Goal – Return the listing lines from the line with "How do I perform: Click the share" to the line with "will pyautogui.click(x=65, y=118).", inclusive, reproducing them character for character.

Extracted records –
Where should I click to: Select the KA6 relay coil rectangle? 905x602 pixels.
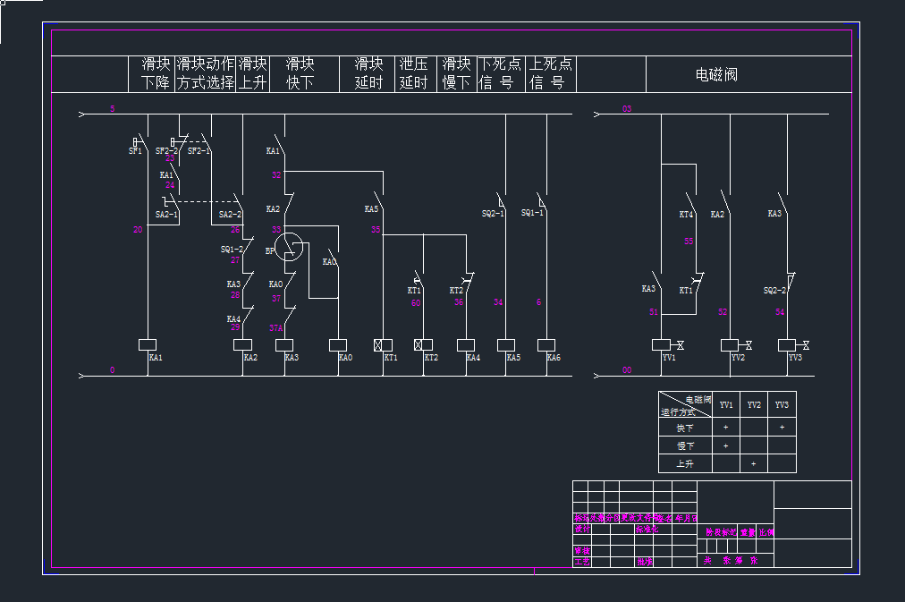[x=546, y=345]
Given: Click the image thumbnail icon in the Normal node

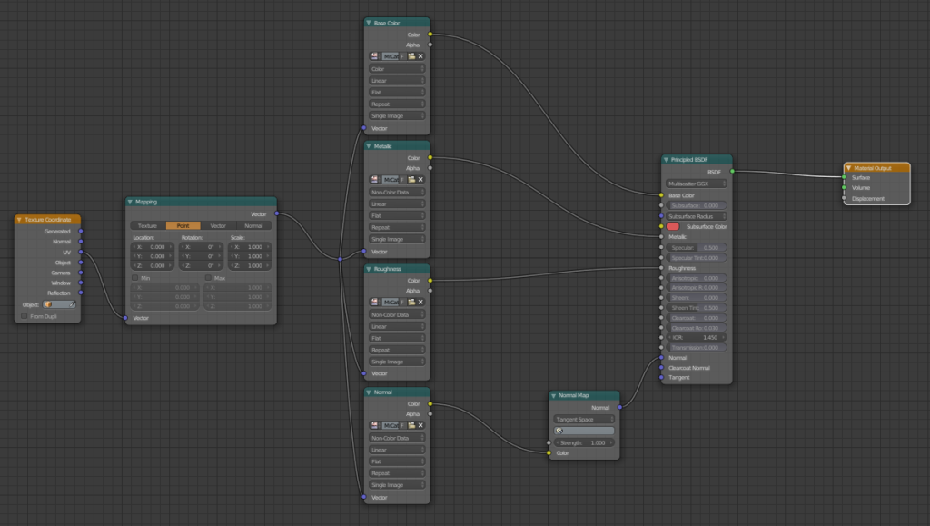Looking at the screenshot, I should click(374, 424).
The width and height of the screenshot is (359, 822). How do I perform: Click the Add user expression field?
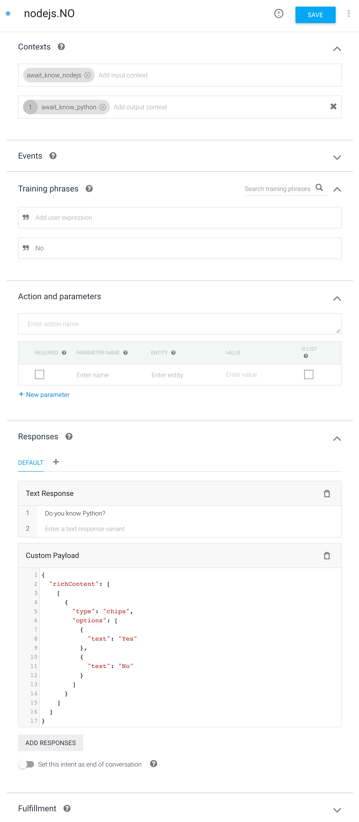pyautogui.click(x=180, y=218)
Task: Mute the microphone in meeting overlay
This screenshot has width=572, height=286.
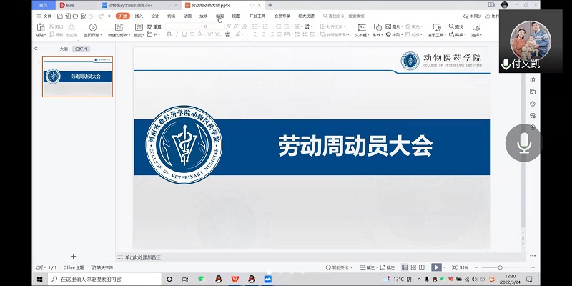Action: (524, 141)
...
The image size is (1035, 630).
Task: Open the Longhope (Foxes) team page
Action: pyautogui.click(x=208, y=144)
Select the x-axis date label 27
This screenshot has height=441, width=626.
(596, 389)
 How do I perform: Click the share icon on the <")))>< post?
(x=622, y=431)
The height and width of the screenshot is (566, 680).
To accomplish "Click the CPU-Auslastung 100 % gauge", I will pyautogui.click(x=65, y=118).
---
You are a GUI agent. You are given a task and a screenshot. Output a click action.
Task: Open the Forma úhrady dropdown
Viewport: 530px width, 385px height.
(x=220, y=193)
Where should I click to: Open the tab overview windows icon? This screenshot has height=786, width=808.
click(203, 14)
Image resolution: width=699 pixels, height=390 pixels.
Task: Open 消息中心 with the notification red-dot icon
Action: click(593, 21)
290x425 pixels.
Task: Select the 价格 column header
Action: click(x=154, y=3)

Full output –
 How do I perform: Click the share icon on the <")))>< post?
(x=622, y=431)
The height and width of the screenshot is (566, 680).
To accomplish "Click the CPU-Auslastung 100 % gauge", I will pyautogui.click(x=65, y=118).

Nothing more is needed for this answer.